从新热带毒镖蛙的皮肤提取物中分离出了200多种微量的生物碱。由于天然物质的缺乏以及所研究的化合物具有令人着迷的生物活性，使这些生物碱成为全合成的理想目标。结合光学活性石斛生物碱的全合成研究，作者选择了几种(-)-吲哚嘧啶（1989年）和(-)-pumiliotoxin C（1990年）作为靶生物碱。合成方案是基于不对称分子内Diels-Alder杂环加成。以(R)-香茅醇为原料，经异Diels-Alder反应得到手性恶唑内酰胺。随后的转化，包括立体选择性地将烷基侧链引入到所得到的恶唑内酰胺中，导致了(-)-吲哚嘧啶205A， 207A， 209B和235B的首次手性合成。另外，从l -谷氨酸衍生的羟肟酸经过8步异Diels-Alder反应，随后包括烷基侧链的立体选择性引入在内的多个序列导致了十氢喹啉衍生物的立体选择性构建。通过一步脱氧，可将该产物转化为目标粗毛藻毒素C。

项目成果

Yuji Shishido and Chihiro Kibayashi: "A Total Syntesis of (-)-Indolizidines 205A and 235B" J. Chem. Soc., Chem. Commun.(1991)
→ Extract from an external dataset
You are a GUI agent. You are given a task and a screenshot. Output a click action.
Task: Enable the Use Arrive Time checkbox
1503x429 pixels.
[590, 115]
Yuji Shishido 和 Chihiro Kibayashi：“(-)-Indolizidines 205A 和 235B 的全合成”J. Chem。

Yuji Shishido: "The Total Synthesis of (-)-Indolizidines 205A and 235B" J.Chem.Soc.,Chem.Commun.(1991)

Yuji Shishido：“(-)-Indolizidines 205A 和 235B 的全合成”J.Chem.Soc.,Chem.Commun.(1991)

樹林千尋,宍戸祐二: "Total Synthesis of(-)-Indolizidine 205A,207A,209B,235B via Intramolecular Hetero Diels-Alder Reaction with Acylnitroso Compounds" Tetrahedron Letters.

Chihiro Kirin、Yuji Shishido：“通过分子内杂狄尔斯-阿尔德反应与酰基亚硝基化合物全合成 (-)-吲哚里西啶 205A、207A、209B、235B”四面体字母。